Figure 5 MERV 12 filter model at various operating velocities.
Airborne microbes can be removed by filters at rates that depend on the filter performance curve and the mean diameters of the microbes. Each microbial species has a characteristic range of sizes that forms a lognormal distribution between the minimum and the maximum. Most microbes are spherical or ovoid and can be approximated as spheres. Some bacteria and spores are rod-shaped and can be conservatively approximated by spheres representing their minimum dimensions. Exceptions to this rule include rod-shaped bacteria that are smaller than the most penetrating particle size range of filters, and bacteria that have aspect ratios greater than about 3.5. Above this aspect ratio an empirical correction factor is used to adjust the maximum length. The equivalent logmean diameter of all airborne pathogens and allergens has been estimated and these values are available from the references (Kowalski et al 1999).
The mean diameters of airborne bacteria, fungi, and viruses are shown in Figure 6a-c superimposed on their size distribution. The microbes shown include all common airborne pathogens and allergens as well as a number of potential biological weapon agents. The logmean diameters are shown in Figure 6a-c are based on prior computations (Kowalski et al 1999). These logmean diameters can be used along with the previous MERV filter models to estimate removal rates. However as stated previously, these particular models apply only to the specific manufacturer’s filters on which they were based and will not necessarily produce accurate predictions for other manufacturer’s filter models even if the MERV rating is the same.
Figure 6-a Mean diameters and size distribution for viruses.
Figure 6-b (teal) Mean diameters and size distribution for bacteria.
Figure 6-c (green) Mean diameters and size distribution for fungi.
This article has summarized a new filter model that has the capability of being fitted to any manufacturer’s filter model based on MERV data. The examples of filter models presented here illustrate the kind of performance that might be expected from different MERV rated filters. The comparison of the MERV filter model performance curves also shows how the MERV rating is not necessarily an absolute indicator of removal rates since some filters with lower MERV ratings may actually remove particles at higher rates in some size ranges. The examples presented here should not, therefore, be considered to represent performance curves of each MERV rating in anything but a general fashion since considerable variation can occur for different manufacturer’s filters even though they have the same filter rating. These curves are based on a limited number of data sets. It is expected that as more MERV data sets become available, curves can be produced that will more truly represent average performance of MERV rated filters.
The summary of logmean diameters of airborne pathogens and allergens provide a resource that engineers can use to select or size filters for particular applications. These can be used in conjunction with the filter models presented to estimate removal rates, or they can be used with new curves developed for specific manufacturer’s filter models to obtain more accurate and realistic predictions. The classical filter model correction factors presented here should be considered curve-fitting tools only.

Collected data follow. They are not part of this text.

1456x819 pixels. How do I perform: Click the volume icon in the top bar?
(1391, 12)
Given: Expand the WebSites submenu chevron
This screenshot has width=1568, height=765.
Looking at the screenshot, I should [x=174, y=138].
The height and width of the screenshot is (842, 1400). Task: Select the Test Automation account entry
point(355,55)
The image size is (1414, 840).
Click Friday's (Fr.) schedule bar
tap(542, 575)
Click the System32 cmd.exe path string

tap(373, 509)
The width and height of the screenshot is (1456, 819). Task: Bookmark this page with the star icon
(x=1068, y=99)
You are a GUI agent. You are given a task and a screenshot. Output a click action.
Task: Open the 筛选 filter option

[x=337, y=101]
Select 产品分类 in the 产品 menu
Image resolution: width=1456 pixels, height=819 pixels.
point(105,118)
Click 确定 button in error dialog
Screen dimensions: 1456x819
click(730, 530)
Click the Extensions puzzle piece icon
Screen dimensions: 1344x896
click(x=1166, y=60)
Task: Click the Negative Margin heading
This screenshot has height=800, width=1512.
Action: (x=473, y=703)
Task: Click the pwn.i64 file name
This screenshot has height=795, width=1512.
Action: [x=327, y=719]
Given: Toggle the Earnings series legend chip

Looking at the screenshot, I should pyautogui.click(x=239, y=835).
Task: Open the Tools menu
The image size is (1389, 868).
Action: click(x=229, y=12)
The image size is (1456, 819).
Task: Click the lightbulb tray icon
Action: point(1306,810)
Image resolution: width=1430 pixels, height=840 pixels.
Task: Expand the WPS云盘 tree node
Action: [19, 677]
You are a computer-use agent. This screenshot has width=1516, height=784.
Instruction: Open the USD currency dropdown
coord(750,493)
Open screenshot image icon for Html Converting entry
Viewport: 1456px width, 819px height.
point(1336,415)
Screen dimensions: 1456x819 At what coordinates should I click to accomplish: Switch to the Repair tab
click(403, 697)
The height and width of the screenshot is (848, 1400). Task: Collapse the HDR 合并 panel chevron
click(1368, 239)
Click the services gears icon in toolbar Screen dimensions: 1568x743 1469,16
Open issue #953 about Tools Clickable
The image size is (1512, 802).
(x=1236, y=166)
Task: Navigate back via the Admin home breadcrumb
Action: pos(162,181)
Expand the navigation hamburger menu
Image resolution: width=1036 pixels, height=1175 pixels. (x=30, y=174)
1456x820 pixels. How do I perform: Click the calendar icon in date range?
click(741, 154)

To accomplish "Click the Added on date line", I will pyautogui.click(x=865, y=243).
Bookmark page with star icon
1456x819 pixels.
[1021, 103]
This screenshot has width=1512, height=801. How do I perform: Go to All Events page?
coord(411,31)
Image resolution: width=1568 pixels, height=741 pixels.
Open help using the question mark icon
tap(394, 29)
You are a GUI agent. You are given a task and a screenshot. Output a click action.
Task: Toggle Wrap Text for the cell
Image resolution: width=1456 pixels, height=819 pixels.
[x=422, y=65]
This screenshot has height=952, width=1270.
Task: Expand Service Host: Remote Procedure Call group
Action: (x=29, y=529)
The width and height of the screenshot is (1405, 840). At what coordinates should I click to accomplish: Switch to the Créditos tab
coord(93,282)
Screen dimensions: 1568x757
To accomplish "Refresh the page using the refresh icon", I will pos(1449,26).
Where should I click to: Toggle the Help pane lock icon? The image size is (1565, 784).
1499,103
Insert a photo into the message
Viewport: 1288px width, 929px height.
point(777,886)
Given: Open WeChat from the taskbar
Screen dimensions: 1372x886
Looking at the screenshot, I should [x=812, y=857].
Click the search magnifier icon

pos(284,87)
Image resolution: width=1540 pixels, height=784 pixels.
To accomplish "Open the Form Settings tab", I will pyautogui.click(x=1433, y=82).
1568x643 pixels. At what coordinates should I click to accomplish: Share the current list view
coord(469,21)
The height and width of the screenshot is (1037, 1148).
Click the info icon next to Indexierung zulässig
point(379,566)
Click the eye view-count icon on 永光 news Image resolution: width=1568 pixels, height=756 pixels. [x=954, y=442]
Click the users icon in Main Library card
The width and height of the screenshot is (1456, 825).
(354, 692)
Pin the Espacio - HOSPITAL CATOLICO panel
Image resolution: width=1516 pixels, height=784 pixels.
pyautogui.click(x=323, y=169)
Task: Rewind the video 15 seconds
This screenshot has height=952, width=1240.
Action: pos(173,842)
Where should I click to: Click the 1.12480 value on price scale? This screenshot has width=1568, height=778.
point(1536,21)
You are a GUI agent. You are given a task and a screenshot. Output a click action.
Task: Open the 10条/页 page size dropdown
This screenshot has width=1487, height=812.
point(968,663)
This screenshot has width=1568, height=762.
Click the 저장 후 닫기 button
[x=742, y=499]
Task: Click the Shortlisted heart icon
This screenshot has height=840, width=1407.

The authors hope to refine this research and develop a complete model of filtration with a more solid theoretical basis in the future.
1Kowalski, W. J., W. P. Bahnfleth, T. S. Whittam (1999). “Filtration of Airborne Microorganisms: Modeling and prediction.” ASHRAE Transactions 105(2), 4-17. http://www.engr.psu.edu/ae/wjk/fom.html.
2Ensor, D. S., Viner, A. S., Hanley, J. T., Lawless, P. A., Ramanathan, K., Owen, M. K., Yamamoto, T., and Sparks, L. E. (1988). “Engineering Solutions to Indoor Air Problems.” IAQ 88 / Engineering Solutions to Indoor Air Problems, Atlanta.
3ASHRAE (1999). “ASHRAE Standard 52.2-1999.”, ASHRAE, Atlanta.